====== Dataset extract

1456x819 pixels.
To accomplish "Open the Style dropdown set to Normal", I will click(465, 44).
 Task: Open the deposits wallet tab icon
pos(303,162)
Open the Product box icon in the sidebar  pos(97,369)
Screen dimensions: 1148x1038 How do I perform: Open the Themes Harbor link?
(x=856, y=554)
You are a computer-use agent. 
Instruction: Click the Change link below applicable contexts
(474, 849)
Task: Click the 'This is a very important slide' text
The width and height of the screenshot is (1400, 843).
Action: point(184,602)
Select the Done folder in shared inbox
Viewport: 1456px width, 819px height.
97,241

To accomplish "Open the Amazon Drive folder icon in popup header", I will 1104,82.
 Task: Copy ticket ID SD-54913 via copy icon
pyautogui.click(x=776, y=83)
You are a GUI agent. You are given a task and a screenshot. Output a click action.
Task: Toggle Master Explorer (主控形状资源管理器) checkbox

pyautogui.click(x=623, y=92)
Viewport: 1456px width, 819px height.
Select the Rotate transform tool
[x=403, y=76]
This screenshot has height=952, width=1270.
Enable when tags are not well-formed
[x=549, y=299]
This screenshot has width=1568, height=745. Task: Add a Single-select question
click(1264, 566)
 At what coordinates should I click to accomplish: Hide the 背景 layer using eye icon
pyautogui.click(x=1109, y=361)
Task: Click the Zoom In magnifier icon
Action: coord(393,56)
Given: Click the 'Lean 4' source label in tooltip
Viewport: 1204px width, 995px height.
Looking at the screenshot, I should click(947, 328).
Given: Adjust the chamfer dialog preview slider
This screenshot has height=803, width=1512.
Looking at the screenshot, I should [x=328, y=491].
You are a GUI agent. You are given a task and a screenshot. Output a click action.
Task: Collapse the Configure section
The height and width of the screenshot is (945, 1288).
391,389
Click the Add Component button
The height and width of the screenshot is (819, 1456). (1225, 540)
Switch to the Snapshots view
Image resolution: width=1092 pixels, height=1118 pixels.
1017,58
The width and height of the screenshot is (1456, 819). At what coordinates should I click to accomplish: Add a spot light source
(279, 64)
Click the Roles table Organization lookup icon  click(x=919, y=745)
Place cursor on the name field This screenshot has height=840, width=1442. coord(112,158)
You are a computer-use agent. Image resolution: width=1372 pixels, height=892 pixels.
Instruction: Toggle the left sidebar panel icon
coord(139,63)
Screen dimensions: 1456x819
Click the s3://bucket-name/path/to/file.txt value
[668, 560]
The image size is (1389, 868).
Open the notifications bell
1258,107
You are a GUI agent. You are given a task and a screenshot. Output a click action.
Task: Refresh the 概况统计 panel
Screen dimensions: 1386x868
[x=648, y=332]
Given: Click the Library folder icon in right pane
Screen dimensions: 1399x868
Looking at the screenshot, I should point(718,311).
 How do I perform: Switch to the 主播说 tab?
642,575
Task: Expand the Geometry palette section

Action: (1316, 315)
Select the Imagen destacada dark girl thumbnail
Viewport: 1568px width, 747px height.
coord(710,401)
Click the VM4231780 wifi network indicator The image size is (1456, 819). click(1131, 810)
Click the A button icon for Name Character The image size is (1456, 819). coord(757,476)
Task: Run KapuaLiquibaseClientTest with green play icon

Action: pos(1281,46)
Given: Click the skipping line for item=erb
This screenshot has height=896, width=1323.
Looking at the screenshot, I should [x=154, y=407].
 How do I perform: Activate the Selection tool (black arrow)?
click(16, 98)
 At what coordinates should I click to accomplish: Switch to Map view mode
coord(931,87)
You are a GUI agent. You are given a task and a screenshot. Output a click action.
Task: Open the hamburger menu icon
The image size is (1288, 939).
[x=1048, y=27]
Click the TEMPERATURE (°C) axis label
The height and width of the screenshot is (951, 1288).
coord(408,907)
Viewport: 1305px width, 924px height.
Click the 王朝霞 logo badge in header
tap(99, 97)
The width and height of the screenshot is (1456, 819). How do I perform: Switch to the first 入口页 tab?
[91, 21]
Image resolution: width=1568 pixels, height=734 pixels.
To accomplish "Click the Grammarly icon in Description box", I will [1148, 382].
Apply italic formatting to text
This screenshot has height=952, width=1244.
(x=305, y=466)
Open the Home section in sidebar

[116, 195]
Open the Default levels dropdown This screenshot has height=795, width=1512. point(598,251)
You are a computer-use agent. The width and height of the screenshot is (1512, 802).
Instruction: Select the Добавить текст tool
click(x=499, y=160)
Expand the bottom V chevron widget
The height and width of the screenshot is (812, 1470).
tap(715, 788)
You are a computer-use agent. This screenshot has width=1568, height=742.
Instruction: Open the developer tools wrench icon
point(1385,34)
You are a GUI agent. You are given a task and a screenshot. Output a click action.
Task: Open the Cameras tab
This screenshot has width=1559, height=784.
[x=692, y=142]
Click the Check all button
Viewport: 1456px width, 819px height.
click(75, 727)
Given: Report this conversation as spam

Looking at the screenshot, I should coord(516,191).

============

**Exercise aim:** Where a line in the records above contains the string "dropdown", return that line.

**Expected output:**
To accomplish "Open the Style dropdown set to Normal", I will click(465, 44).
Open the Default levels dropdown This screenshot has height=795, width=1512. point(598,251)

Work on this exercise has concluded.